• **Given request**: Format the items as a numbered list with blank lines omitted. Begin at the line containing "Click the Fatal" and end after the line containing "2138x1052 pixels. pos(777,152)".

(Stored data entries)
----------------
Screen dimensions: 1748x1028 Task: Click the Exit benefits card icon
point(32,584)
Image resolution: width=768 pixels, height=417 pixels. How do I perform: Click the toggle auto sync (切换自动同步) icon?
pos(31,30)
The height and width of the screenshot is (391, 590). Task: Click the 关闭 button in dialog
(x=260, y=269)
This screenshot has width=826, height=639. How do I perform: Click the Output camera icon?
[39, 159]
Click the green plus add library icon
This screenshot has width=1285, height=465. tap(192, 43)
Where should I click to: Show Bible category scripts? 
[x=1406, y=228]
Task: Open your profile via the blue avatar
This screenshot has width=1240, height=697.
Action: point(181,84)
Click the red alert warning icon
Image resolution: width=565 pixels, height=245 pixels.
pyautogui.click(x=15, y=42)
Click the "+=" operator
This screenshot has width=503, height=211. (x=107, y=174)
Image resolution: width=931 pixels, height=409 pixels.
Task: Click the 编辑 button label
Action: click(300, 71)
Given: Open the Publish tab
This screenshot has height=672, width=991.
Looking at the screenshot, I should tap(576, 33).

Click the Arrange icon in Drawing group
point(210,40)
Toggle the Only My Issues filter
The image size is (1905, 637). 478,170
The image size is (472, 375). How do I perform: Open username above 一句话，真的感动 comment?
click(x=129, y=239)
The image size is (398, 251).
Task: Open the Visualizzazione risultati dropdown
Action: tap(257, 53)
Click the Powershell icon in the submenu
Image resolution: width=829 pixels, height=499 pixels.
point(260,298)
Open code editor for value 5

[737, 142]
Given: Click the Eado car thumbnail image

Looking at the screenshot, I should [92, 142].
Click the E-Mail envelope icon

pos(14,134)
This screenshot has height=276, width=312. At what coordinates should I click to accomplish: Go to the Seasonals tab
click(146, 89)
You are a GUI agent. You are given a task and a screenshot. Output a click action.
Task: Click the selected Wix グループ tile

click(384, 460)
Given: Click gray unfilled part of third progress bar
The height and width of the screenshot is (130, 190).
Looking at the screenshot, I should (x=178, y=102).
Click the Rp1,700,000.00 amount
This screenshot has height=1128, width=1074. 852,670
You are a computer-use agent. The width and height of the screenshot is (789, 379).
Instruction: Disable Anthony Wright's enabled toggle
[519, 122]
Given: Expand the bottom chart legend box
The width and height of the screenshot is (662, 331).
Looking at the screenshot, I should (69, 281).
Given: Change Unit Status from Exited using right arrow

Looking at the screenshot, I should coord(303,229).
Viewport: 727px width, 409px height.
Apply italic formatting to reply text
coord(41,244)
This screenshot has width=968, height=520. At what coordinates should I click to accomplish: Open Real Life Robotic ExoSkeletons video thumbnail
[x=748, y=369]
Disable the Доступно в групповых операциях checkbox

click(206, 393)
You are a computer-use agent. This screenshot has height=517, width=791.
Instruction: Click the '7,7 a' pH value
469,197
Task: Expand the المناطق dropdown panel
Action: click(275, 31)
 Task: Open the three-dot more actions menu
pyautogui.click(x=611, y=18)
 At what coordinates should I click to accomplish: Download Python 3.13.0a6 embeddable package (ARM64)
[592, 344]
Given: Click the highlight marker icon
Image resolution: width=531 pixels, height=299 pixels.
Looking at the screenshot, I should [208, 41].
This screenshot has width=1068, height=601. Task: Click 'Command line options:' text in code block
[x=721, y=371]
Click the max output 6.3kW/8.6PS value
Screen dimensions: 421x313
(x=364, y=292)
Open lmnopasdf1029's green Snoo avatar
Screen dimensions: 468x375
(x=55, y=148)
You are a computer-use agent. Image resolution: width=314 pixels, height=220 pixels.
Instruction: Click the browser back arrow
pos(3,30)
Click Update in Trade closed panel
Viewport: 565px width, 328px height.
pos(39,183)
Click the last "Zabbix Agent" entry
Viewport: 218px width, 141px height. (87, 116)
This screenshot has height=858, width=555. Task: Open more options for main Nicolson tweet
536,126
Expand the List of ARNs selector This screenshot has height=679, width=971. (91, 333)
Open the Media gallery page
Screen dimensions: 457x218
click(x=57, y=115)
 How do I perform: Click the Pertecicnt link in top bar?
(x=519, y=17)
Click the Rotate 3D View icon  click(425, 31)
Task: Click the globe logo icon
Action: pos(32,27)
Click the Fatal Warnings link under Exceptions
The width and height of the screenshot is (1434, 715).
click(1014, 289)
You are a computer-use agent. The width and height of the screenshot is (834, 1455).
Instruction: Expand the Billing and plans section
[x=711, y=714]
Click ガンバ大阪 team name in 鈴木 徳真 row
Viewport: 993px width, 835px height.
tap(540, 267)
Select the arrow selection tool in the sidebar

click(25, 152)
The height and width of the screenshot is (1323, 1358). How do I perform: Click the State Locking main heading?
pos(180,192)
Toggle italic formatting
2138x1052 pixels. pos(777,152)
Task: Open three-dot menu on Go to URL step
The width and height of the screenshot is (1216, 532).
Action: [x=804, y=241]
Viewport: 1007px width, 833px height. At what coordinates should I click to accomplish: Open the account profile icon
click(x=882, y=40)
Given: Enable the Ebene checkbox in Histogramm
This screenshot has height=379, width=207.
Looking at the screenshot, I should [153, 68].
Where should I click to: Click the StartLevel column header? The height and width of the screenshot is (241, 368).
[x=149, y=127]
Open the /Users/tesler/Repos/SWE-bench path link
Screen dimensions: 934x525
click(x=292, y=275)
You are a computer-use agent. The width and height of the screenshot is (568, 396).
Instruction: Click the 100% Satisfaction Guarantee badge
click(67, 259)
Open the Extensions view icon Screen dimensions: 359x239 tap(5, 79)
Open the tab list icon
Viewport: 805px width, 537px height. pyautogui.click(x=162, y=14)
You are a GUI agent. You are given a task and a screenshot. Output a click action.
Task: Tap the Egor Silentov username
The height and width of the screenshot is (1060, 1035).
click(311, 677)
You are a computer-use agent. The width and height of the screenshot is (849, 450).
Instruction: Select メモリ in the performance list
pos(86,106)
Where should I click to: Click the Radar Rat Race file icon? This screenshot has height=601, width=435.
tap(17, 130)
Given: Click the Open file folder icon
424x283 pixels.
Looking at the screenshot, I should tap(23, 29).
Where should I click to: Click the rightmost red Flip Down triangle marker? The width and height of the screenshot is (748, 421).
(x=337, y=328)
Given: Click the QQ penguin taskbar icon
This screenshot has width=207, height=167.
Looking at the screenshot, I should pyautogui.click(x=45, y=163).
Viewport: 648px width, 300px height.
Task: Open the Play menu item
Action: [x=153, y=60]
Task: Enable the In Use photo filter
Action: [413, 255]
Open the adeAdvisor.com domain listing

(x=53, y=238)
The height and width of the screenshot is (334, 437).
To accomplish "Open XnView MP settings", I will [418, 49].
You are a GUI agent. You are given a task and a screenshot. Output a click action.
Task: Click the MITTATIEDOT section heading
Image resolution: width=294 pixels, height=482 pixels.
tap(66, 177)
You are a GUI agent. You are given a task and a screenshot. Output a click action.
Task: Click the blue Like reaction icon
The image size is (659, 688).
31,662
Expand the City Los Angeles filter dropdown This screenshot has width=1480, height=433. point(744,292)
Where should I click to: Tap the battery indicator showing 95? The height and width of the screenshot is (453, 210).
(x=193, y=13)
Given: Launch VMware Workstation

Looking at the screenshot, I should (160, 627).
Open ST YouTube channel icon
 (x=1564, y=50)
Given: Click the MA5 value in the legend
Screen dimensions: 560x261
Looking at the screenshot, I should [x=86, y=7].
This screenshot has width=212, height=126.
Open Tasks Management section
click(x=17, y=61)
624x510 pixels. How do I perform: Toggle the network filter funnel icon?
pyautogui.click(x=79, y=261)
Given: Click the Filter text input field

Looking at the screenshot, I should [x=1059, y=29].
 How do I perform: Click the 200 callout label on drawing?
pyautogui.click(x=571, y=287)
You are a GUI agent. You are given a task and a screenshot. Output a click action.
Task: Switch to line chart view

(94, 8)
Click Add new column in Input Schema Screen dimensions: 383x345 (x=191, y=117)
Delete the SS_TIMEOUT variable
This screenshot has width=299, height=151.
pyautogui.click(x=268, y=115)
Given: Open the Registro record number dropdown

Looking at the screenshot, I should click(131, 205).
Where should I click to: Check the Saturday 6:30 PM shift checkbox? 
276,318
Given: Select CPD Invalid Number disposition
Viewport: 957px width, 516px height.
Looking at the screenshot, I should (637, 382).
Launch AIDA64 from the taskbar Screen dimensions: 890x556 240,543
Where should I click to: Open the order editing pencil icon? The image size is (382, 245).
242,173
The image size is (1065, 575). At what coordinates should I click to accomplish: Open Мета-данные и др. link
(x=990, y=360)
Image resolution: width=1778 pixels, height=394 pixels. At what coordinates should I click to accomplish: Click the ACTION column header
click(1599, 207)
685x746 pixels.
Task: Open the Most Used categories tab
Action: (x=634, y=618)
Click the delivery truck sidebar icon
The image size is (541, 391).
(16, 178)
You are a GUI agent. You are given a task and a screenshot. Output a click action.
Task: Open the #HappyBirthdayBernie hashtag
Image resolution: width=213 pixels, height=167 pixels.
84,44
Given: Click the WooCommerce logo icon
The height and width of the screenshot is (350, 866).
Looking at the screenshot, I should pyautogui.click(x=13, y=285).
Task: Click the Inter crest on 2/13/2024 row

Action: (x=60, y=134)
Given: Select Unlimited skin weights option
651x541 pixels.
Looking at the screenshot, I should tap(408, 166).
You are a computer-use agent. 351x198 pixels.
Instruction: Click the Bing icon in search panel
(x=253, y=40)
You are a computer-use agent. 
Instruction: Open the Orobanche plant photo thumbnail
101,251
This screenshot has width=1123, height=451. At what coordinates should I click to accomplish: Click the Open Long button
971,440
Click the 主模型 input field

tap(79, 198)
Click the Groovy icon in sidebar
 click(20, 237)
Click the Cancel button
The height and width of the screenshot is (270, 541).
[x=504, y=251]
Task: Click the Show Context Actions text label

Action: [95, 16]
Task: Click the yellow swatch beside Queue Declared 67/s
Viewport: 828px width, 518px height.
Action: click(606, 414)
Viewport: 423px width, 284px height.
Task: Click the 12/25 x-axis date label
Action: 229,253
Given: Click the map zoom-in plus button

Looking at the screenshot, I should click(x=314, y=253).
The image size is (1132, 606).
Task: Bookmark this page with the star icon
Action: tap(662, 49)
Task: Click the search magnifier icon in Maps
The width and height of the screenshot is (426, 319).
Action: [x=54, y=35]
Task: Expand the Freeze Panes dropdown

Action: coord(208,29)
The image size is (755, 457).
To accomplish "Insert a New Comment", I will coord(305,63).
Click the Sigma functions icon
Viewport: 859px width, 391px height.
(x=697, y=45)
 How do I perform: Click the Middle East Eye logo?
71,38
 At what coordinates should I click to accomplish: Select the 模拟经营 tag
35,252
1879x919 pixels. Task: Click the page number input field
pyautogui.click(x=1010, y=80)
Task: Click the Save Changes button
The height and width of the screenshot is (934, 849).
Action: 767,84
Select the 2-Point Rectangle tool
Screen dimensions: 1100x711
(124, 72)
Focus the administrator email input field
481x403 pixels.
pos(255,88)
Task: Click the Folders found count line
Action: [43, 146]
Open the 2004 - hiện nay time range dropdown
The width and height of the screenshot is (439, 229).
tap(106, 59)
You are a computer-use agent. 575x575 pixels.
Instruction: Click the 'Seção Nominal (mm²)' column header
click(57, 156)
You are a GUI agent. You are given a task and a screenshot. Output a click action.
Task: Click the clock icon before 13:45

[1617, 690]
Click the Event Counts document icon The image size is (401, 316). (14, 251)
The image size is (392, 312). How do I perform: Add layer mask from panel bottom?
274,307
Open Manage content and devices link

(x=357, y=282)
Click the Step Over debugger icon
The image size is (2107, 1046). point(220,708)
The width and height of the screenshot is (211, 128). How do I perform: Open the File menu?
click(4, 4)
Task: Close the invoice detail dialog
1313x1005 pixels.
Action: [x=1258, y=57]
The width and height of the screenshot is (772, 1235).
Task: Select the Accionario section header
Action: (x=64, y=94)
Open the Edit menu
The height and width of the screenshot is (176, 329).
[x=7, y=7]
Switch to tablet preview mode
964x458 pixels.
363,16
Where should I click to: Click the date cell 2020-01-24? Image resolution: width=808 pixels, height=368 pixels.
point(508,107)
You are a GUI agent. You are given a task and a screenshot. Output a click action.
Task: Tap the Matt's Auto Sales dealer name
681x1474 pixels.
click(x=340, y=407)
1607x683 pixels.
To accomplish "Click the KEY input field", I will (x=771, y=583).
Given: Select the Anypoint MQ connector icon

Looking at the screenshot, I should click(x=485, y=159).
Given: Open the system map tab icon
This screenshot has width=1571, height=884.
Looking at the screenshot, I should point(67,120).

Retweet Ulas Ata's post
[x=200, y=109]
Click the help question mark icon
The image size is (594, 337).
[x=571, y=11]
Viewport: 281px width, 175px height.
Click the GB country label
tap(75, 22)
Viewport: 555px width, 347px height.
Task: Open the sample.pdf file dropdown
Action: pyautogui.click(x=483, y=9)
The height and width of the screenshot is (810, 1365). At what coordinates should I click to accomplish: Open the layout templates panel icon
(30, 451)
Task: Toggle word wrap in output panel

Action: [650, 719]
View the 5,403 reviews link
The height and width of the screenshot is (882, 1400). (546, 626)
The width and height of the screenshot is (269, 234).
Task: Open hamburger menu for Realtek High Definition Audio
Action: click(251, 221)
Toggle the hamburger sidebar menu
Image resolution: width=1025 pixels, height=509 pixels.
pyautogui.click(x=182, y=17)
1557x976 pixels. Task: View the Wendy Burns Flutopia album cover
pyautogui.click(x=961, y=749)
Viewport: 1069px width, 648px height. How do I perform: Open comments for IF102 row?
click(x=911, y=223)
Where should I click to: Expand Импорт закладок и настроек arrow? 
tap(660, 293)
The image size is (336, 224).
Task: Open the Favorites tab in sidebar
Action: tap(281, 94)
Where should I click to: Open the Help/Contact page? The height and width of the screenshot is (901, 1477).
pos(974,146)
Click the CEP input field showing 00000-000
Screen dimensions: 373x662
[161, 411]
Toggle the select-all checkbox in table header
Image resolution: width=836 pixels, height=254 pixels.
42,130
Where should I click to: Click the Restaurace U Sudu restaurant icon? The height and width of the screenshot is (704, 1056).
----------------
• **Response**:
1. Click the Fatal Warnings link under Exceptions
2. The width and height of the screenshot is (1434, 715).
3. click(1014, 289)
4. You are a computer-use agent. The width and height of the screenshot is (834, 1455).
5. Instruction: Expand the Billing and plans section
6. [x=711, y=714]
7. Click ガンバ大阪 team name in 鈴木 徳真 row
8. Viewport: 993px width, 835px height.
9. tap(540, 267)
10. Select the arrow selection tool in the sidebar
11. click(25, 152)
12. The height and width of the screenshot is (1323, 1358). How do I perform: Click the State Locking main heading?
13. pos(180,192)
14. Toggle italic formatting
15. 2138x1052 pixels. pos(777,152)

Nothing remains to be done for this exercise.